TASK DESCRIPTION: Copy the records below word for word, starting with the line that contains "The image size" and going on through the line that contains "at that location.".

DATA FOR THE TASK:

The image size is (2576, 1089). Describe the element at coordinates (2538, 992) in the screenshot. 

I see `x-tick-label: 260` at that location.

...

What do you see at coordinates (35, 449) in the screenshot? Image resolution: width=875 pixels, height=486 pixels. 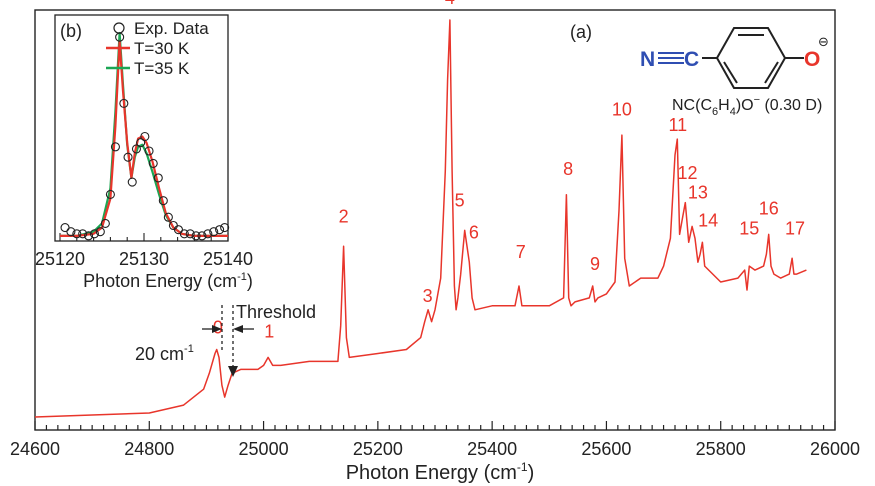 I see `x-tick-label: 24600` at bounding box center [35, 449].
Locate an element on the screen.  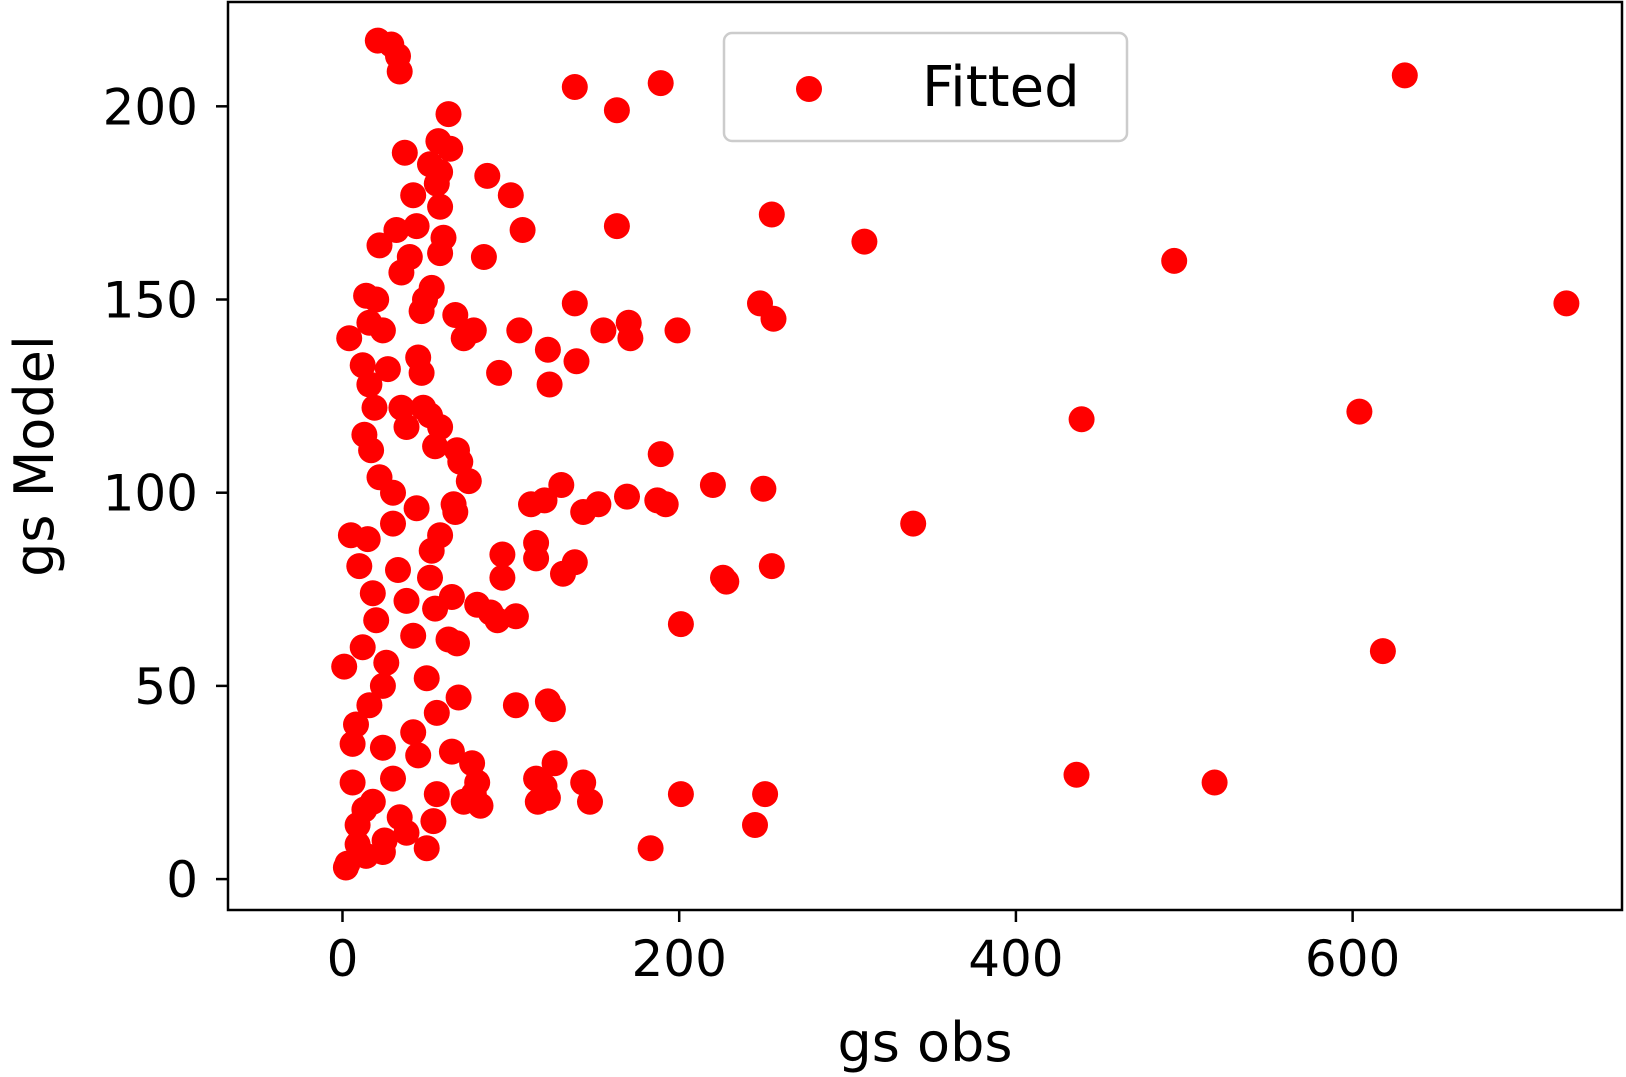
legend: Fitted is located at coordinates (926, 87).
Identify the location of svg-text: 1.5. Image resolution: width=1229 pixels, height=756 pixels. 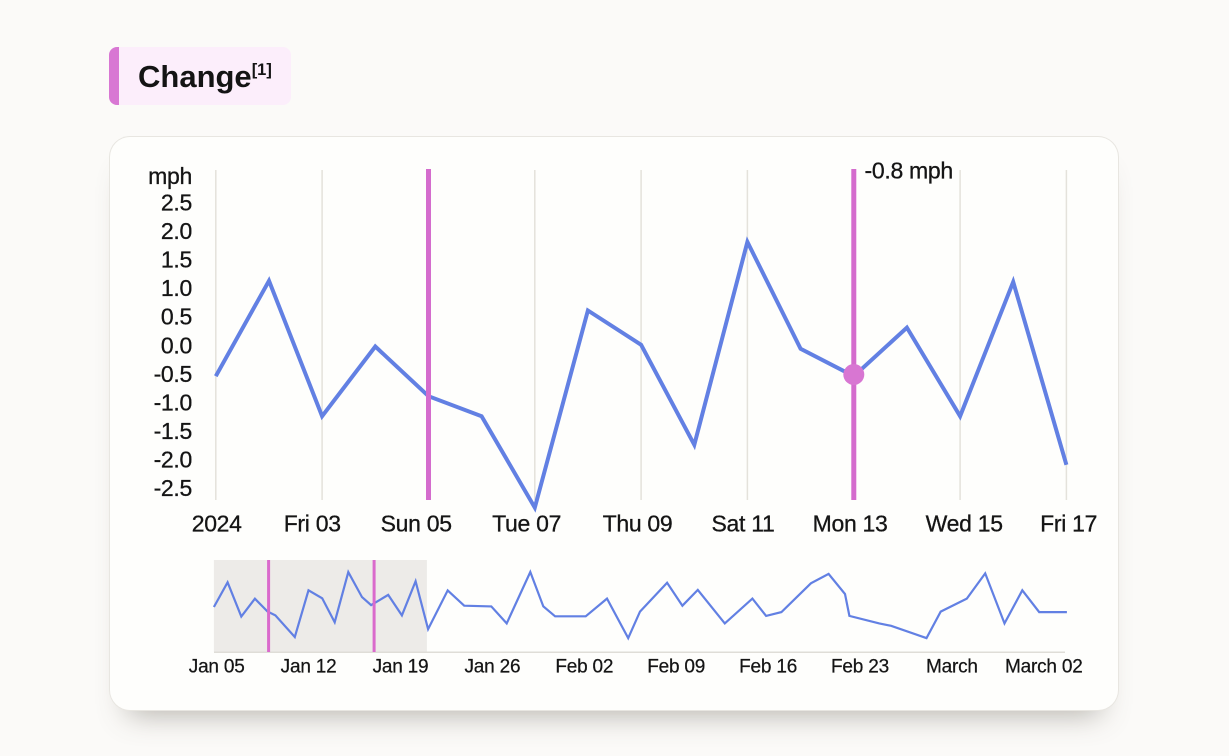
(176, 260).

---

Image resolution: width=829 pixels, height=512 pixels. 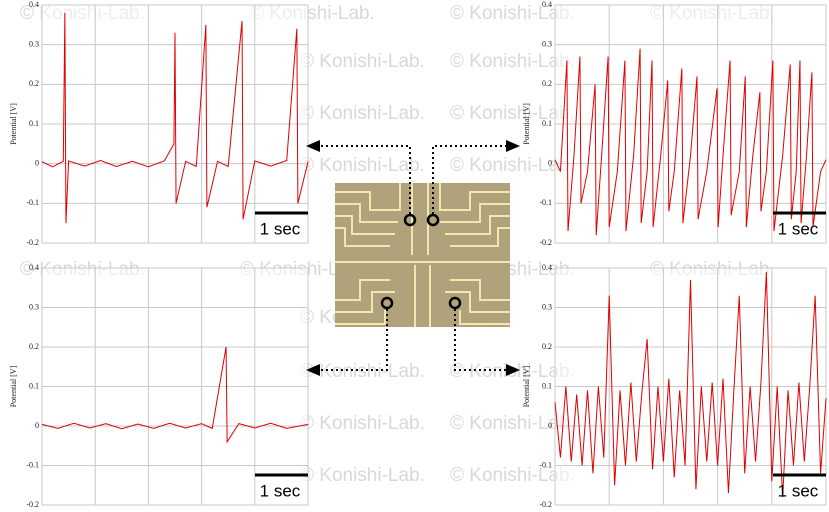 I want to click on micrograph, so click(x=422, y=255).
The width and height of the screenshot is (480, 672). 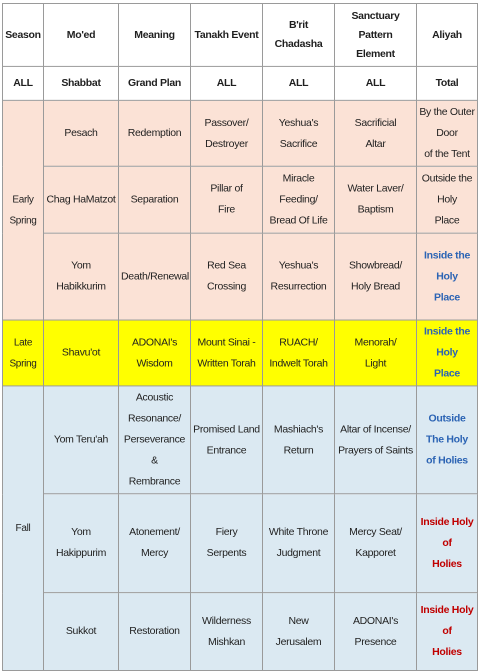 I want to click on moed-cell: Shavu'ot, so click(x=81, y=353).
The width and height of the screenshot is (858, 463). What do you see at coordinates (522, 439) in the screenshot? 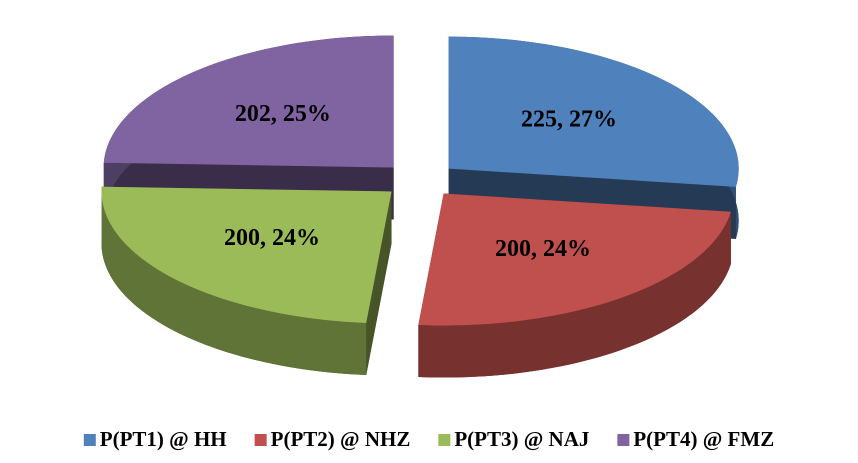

EXERCISE OUTPUT:
The image size is (2576, 1089). Describe the element at coordinates (2538, 992) in the screenshot. 

I see `x-tick-label: 260` at that location.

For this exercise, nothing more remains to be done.